Listen to hear how Nicholas got his start as an actor and the different techniques he uses to bring characters to life in audiobooks, on stage, and in video games. Once you’ve listened, look for Audiobook Break and start enjoying DAVID COPPERFIELD, with three chapters a week of Nicholas Boulton’s narration thanks to our publishing partner, Naxos AudioBooks.
Partial Transcript:
Jo Reed: DAVID COPPERFIELD is written in the first person. And I wonder if that presents a set of challenges, because you have David within the story, and you also have David telling the story.
Nicholas Boulton: That’s true. It’s another character. It’s fascinating. Just thinking about how the book opens, the memories of childbirth by the baby who’s being born. He goes through an incredible journey in all the different ways, physically and spiritually and mentally and everything from start to finish, and he’s very engaging, and I love how the perspicuity of his observations is just magnificent.
JR:I completely agree. It’s so clear that Dickens likes that boy, and I think we come away seeing him in all his faults. He’s hardly one dimensional, but he’s so likable, and Dickens’s secondary characters are so vividly drawn. Was it tricky deciding on those voices?

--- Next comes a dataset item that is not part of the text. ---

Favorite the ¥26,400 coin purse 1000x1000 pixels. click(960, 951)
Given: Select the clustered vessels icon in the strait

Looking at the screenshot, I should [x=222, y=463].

NB: It’s not too tricky to decide on them because the way they’re written, you know, it’s done for you, so as long as you have the acrobatic equipment to deliver it, you shouldn’t get into too much trouble. The biggest problem is keeping a handle on them. There are so many characters, you need to keep a handle on who is who, and, of course, that’s where your producer can help, playing you back samples of what you did a few days before and so on, and this is where prep is really important. If you place one character and then discover that there’s another character that is closer to that placement later on in the book, then you’ve thrown yourself a curveball. So you need to read ahead and know who’s coming up and where to position them all relative to each other.
JR:Well, as we’ve said, the book begins with the child narrating his birth, and he moves through childhood, through adolescence, through young adulthood into middle age, and your voice has to reflect those changes as well.
NB: Well, listening back to it myself, my voice was quite a lot younger than it is now, I’ve aged considerably in the last few years, but you need to be flexible enough. I think the key, especially when you’re doing an audiobook, is not to push it too far, but at the same time with Dickens, there are very broad characters in there.
JR:Well, Micawber is like the blusterer of all time, and his emotions catapult within a sentence. Did you have fun with him?
NB: Oh, a huge amount of fun. Huge. You can’t not have fun with Micawber. He’s such a wonderful tragic comic character, and he speaks truth, but it’s so beautifully written and so funny. The difficulty is restraining yourself while laughing while you’re recording it.
JR:Mr. Peggotty is also somebody who is like Micawber in the sense that he’s a very broad character, but he has deep, deep sensibilities, so that I think you really wouldn’t want play up the broadness too much.
NB: Sure. I mean, he has a broad Suffolk accent there and a maritime flavor to him as well, but, again, as you said, Dickens creates subsidiary, supplementary characters who are so human as well, and if you push them too far to the extreme, then you lose the human quality of those natures.